Human Papillomavirus Type 5 Related Epidermodysplasia Verruciformis in a Patient with Systemic Lupus Erythematosus-Report of Two Cases and Review of the Literature

Abstract

Epidermodysplasia verruciformis (EV) is a rare cutaneous human papilomavirus (HPV) infection characterized by an unusual susceptibility to a specific group of HPVs, so-called epidermodysplasia verruciformis associated human papillomaviruses (EV-HPVs). We herein report a 42-year-old women with a history of systemic lupus erythematosus (SLE) who initially showed multiple erythematous flat-topped papules on the neck and medial forearms and progressively developed numerous brownish macules on her face, neck, upper chest and back in the following three years. The histopathology revealed characteristic viral cytopathic changes in an acanthotic epidermis: multifocal enlarged keratinocytes with cytoplasmic vacuolization in granular layer and upper spinous layer.

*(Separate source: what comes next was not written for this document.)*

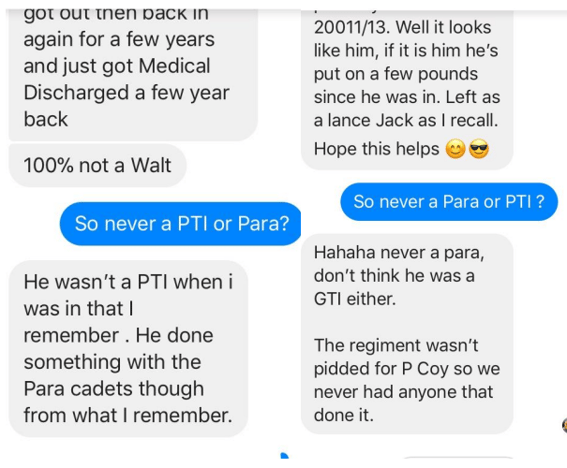Screen dimensions: 567x468
Task: Click the "Hope this helps" text line
Action: click(376, 149)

The diagnosis of EV was thus made. Besides, the presence of human papillomavirus type 5 (HPV 5) DNA was detected on the lesional and peri-lesional skin. The patient was then treated with different modalities including Erbium-YAG laser, cryotherapy with liquid nitrogen, and topical 5% imiquimod. Partial clearing of the lesions were observed by all these three modalities up to a 6-month period of follow-up. In addition, we make a review of the relationship between EV, EV-HPV and development of non-melanoma skin cancers (NMSCs).